Respinto il ricorso di una donna che chiedeva il ristoro dei danni subiti dopo una caduta causata da un dislivello del marciapiede

Aveva convenuto in giudizio il locale Comune, quale ente proprietario della strada, per ottenere il risarcimento dei danni subìti in conseguenza di una sua caduta causata da un dislivello del marciapiede. La donna precisava  che nell’occasione aveva le mani occupate per tenere il nipote di 10 anni, e che non si era avveduta della presenza del dislivello in quanto era stata costretta ad utilizzare un varco di 40-50 cm tra le vetture parcheggiate in corrispondenza del marciapiede.
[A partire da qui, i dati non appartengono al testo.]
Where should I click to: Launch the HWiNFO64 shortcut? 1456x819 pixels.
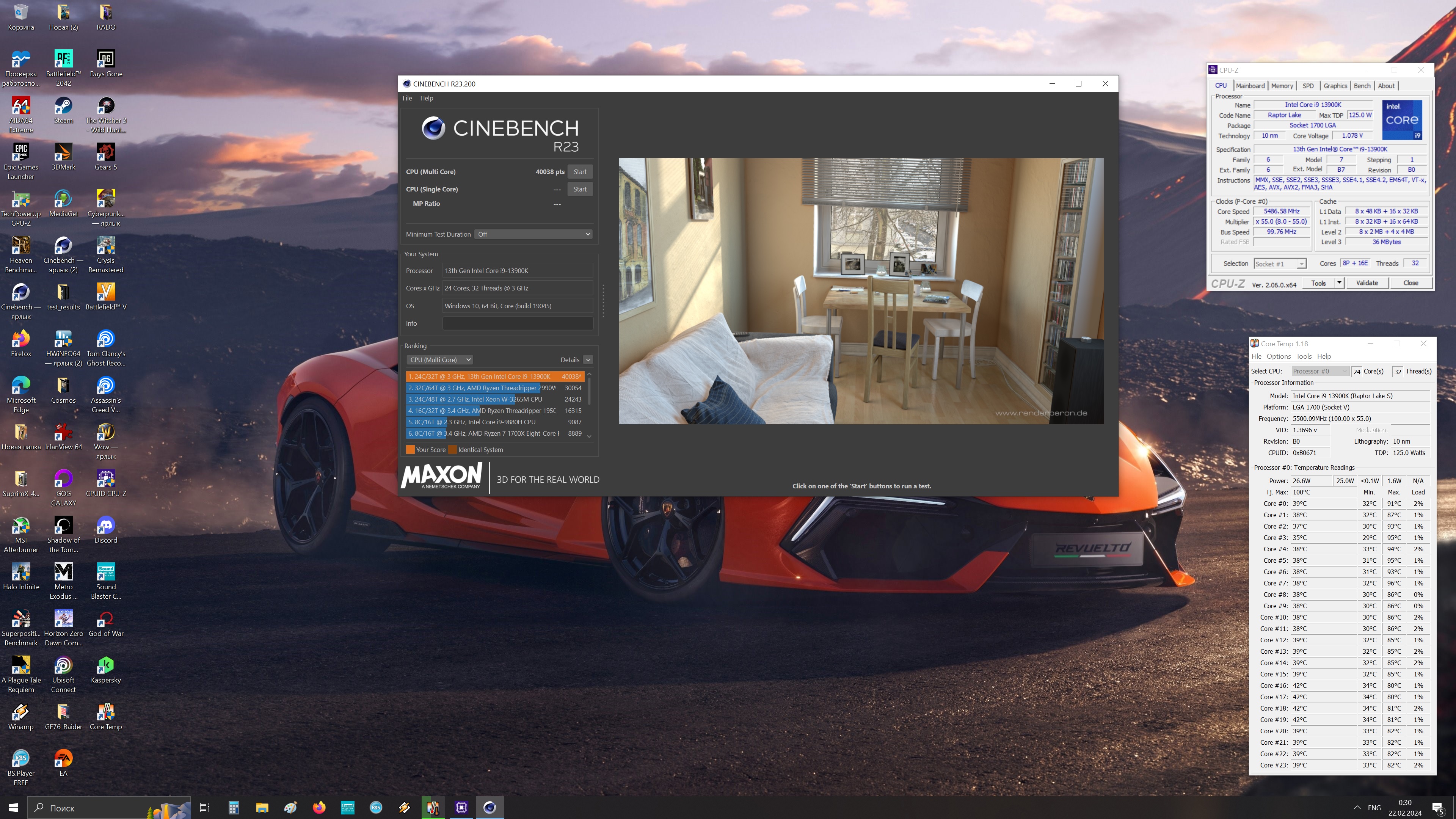coord(63,339)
Il Tribunale aveva rigettato la domanda, ritenendo che il sinistro si fosse verificato per esclusiva colpa dell’attrice. La Corte d’Appello aveva rigettato il gravame evidenziando, in particolare, che la scelta di attraversare la piazza utilizzando un piccolo varco fuori dalle strisce pedonali (peraltro con un bambino di dieci anni per mano, e quindi con l’impossibilità di utilizzare le braccia per prevenire un’eventuale caduta) concretizzava un grado di colpa molto elevato, tale da escludere che il danno fosse stato cagionato dal bene in custodia, “res” ridotta al rango di mera occasione dell’evento, e da far ritenere quindi integrato il caso fortuito; al riguardo ha poi soggiunto che, al momento del sinistro, vi era luce diurna ed un’ottima visibilità, mentre nessuno aveva imposto alla signora di scegliere per l’attraversamento un varco così stretto.

Nell’impugnare la pronuncia davanti alla Cassazione la ricorrente si doleva che la Corte territoriale, finendo con l’imporre al cittadino un onere di attenzione tale da supplire all’inadempimento da parte del Comune ai più elementari obblighi di valutazione, non avesse considerato che non vi erano altri passaggi sul marciapiede e che comunque era onere del Comune provarne l’esistenza.

Inoltre sosteneva che il Giudice di secondo grado non avesse proceduto all’accertamento dell’eziologia dell’evento dannoso attraverso la ricostruzione istruttoria dello stato dei luoghi, e eccepiva che il Collegio d’appello, dopo avere accertato la non corretta manutenzione del marciapiede per l’esistenza di un impercettibile “scalino”, non avesse poi applicato la presunzione di responsabilità del Comune, tenendo conto della possibilità dello stesso, attesa la limitatezza del tratto di strada vigilato, di esercitare in concreto il potere di fatto della cosa.

La Suprema Corte, con la ordinanza n. 10026/2020, ha ritenuto di respingere il ricorso in quanto tendente a sollecitare una nuova valutazione delle circostanze fattuali, non consentita in sede di legittimità, in particolare in ordine alla mancanza di altri passaggi sul marciapiede ed all’esatta consistenza dello “scalino” sul marciapiede. Per i Giudici Ermellini in sede di merito era stata fatta corretta applicazione dei principi di cui all’art. 2051 del codice civile (danno cagionato da cosa in custodia), ritenendo che il comportamento incauto del pedone danneggiato integrasse gli estremi del caso fortuito, con conseguente interruzione del nesso causale tra la cosa in custodia e l’evento dannoso.